>>>

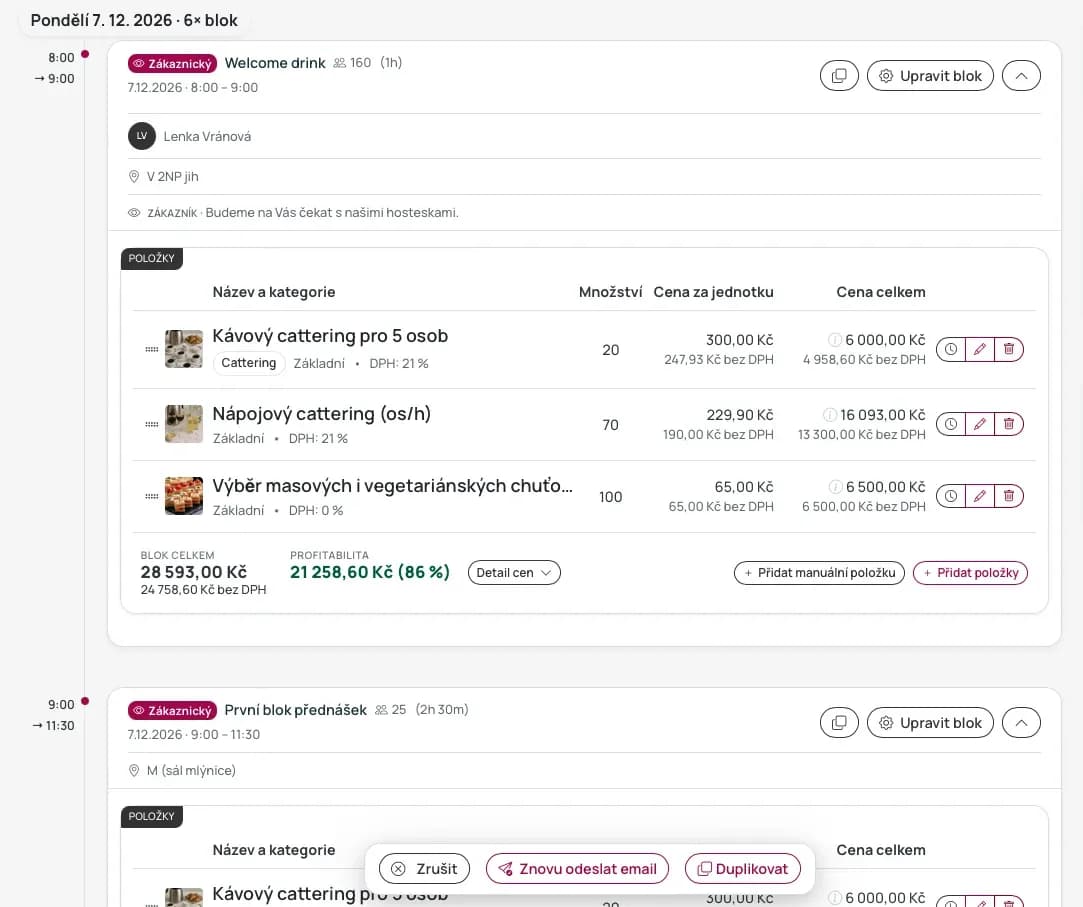This screenshot has width=1083, height=907.
Task: Click pencil icon on Výběr masových row
Action: pyautogui.click(x=979, y=496)
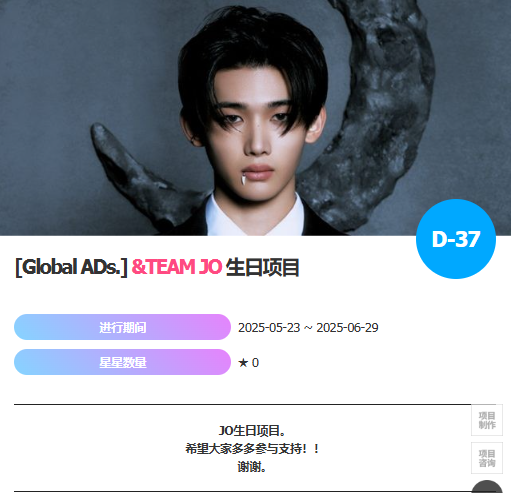Open the 项目制作 side button

[487, 420]
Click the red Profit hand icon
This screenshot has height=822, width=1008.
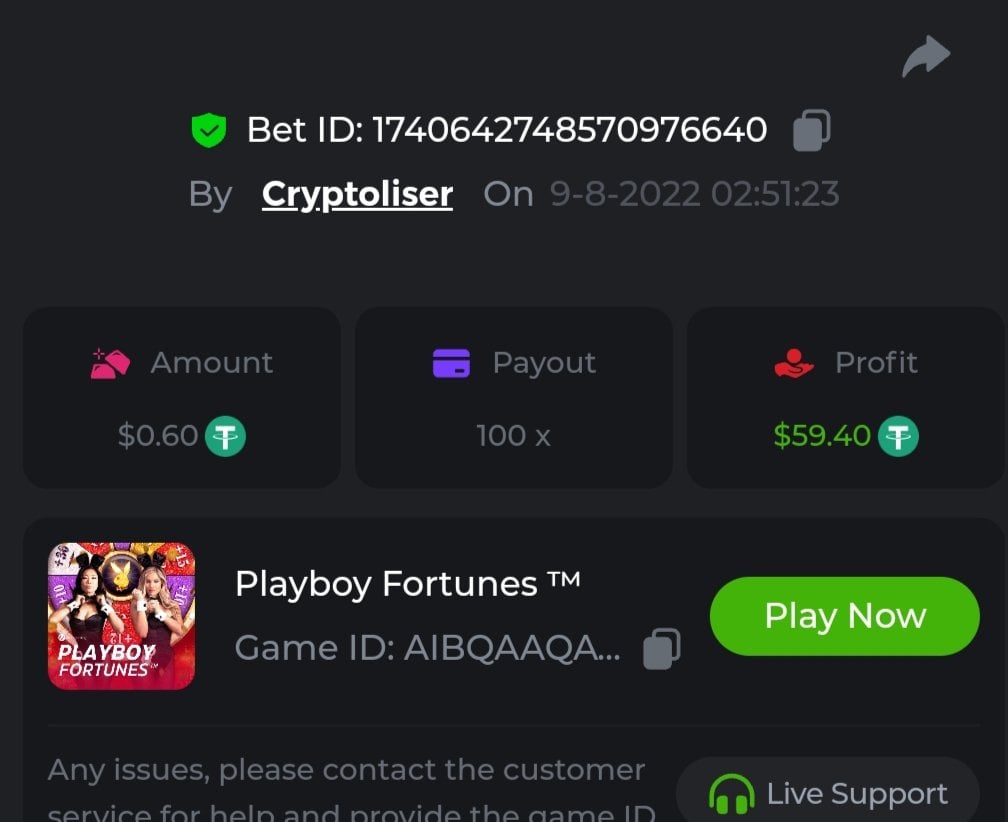pos(795,363)
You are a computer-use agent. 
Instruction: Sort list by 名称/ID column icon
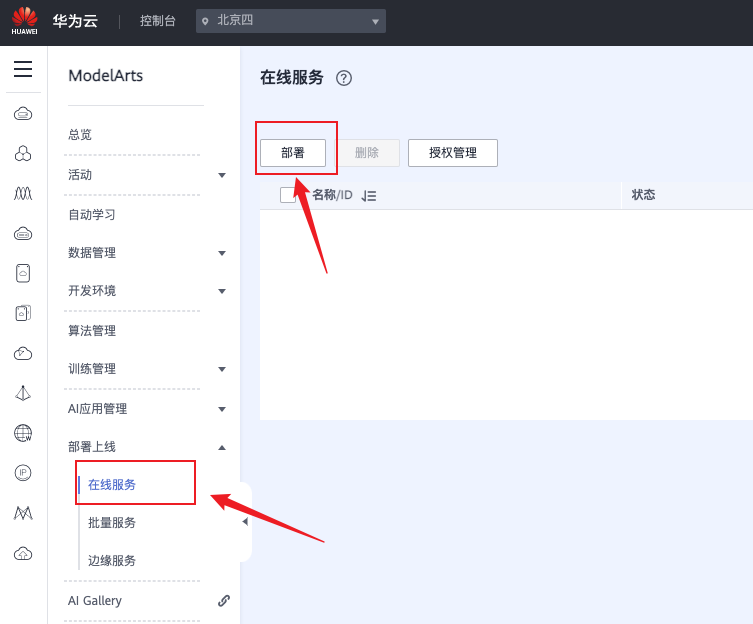369,196
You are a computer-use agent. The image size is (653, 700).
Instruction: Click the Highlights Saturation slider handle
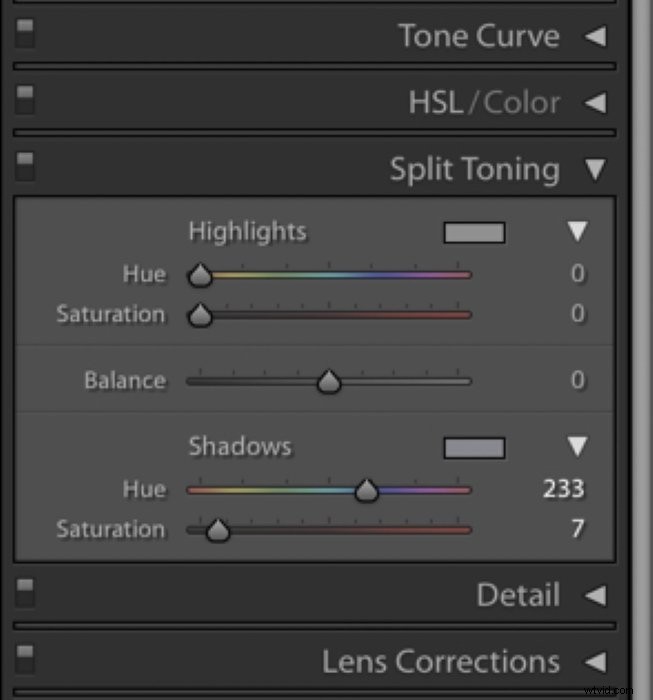(x=200, y=315)
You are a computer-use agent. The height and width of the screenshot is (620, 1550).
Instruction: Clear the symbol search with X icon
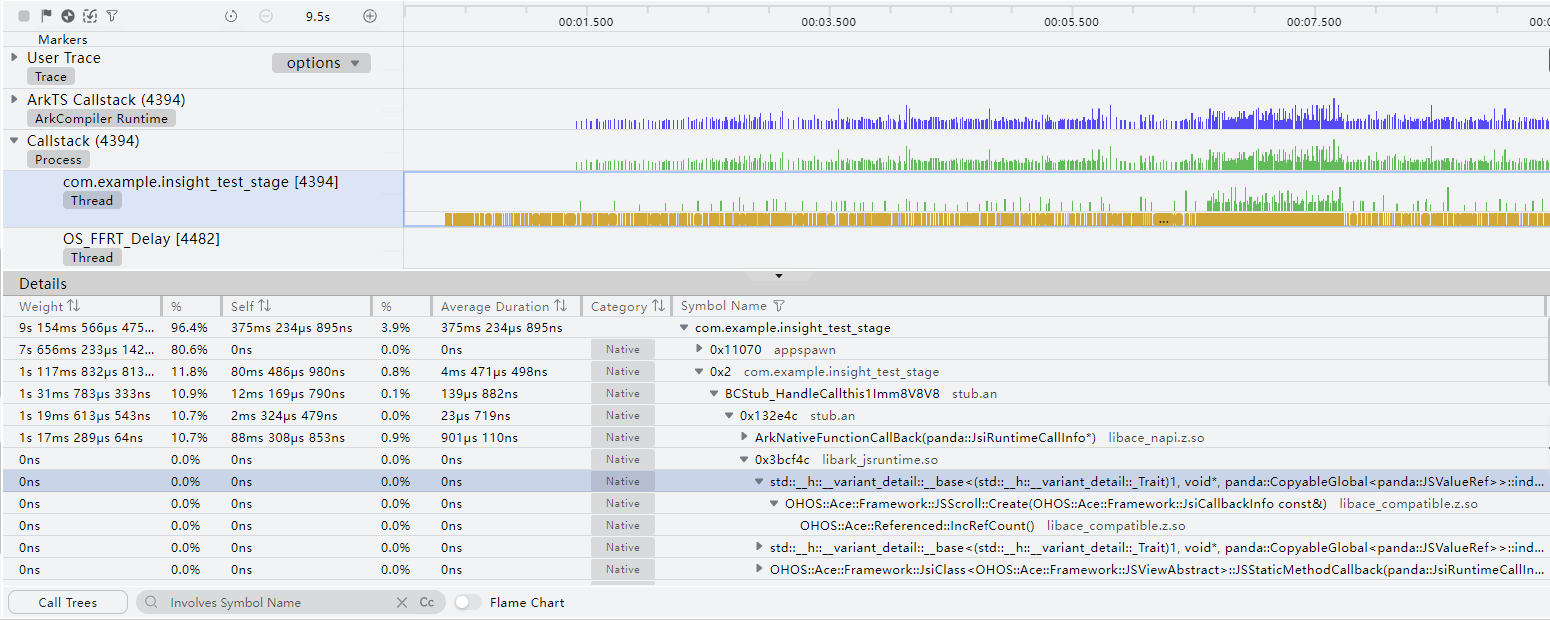click(x=402, y=603)
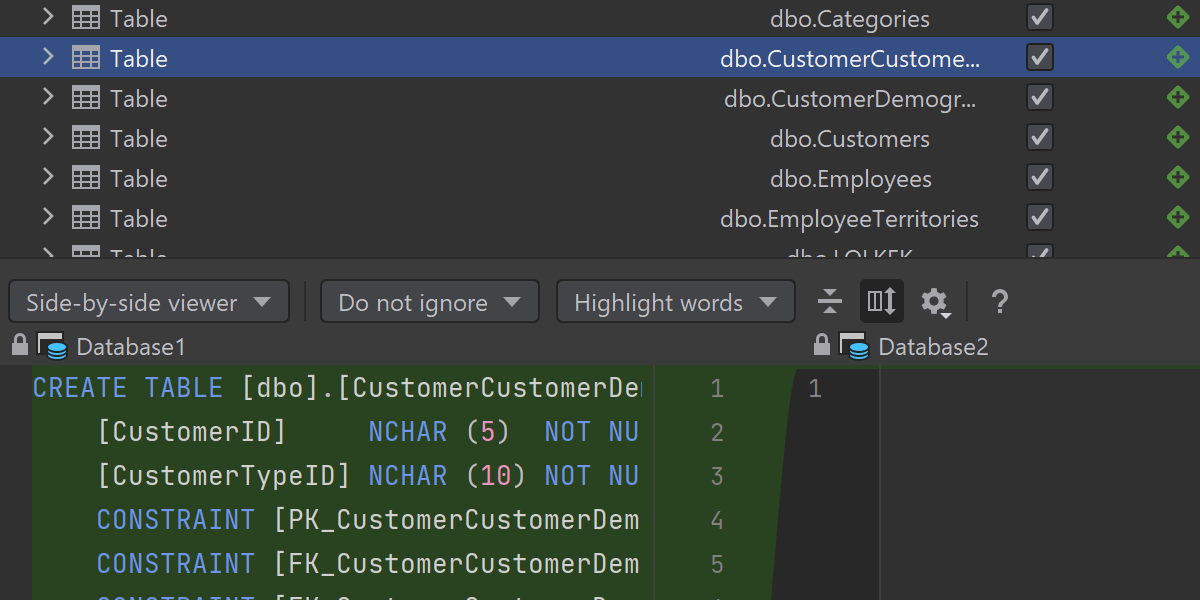The width and height of the screenshot is (1200, 600).
Task: Click the lock icon beside Database1
Action: click(x=19, y=346)
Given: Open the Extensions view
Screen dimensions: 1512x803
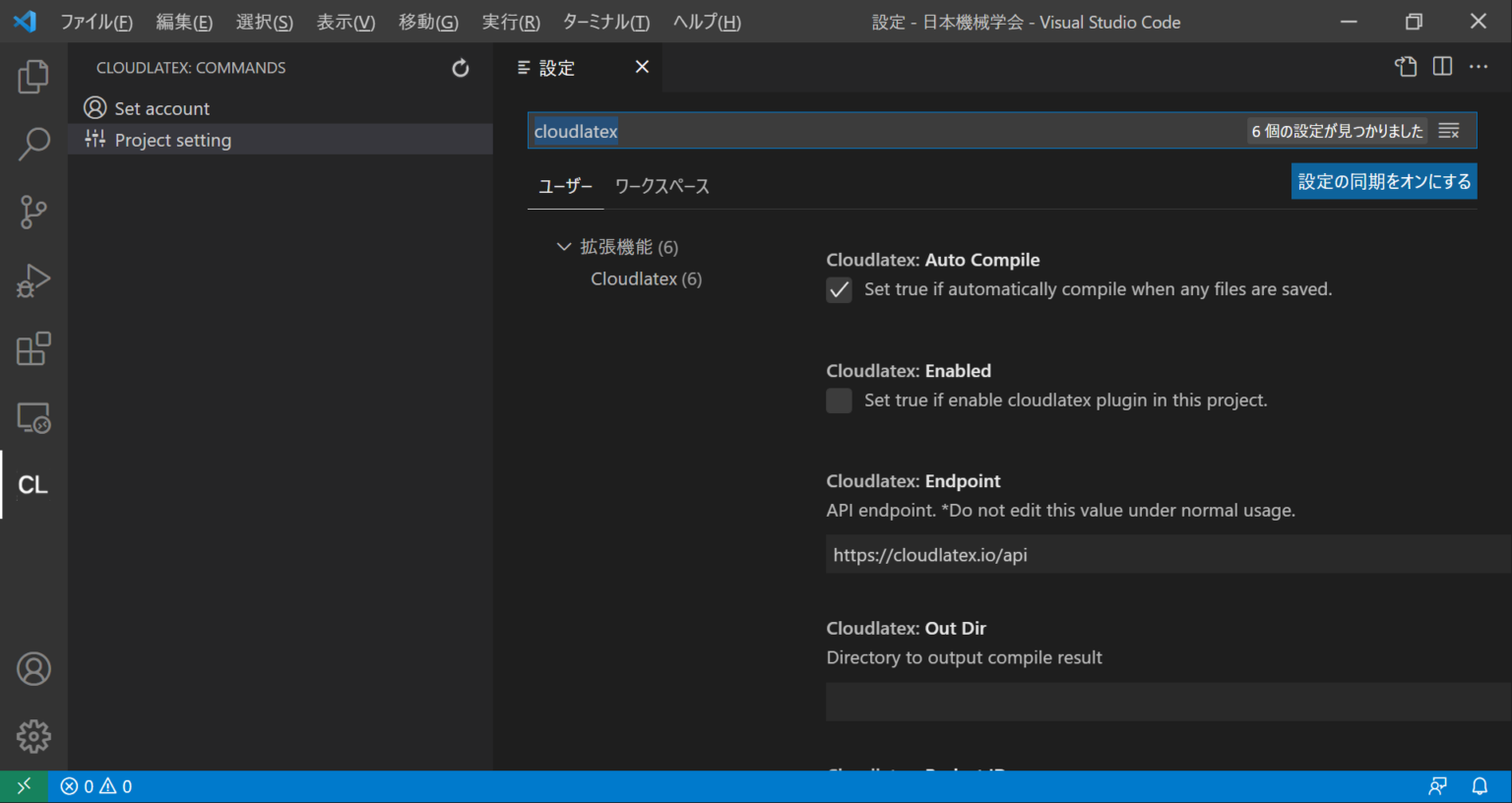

<<<

» Problem details
Leave every picture out and retype exactly the lines of the records above from the one holding "Given: Open the Extensions view" through the last, both ends included and nothing besides.

» Result
Given: Open the Extensions view
Screen dimensions: 1512x803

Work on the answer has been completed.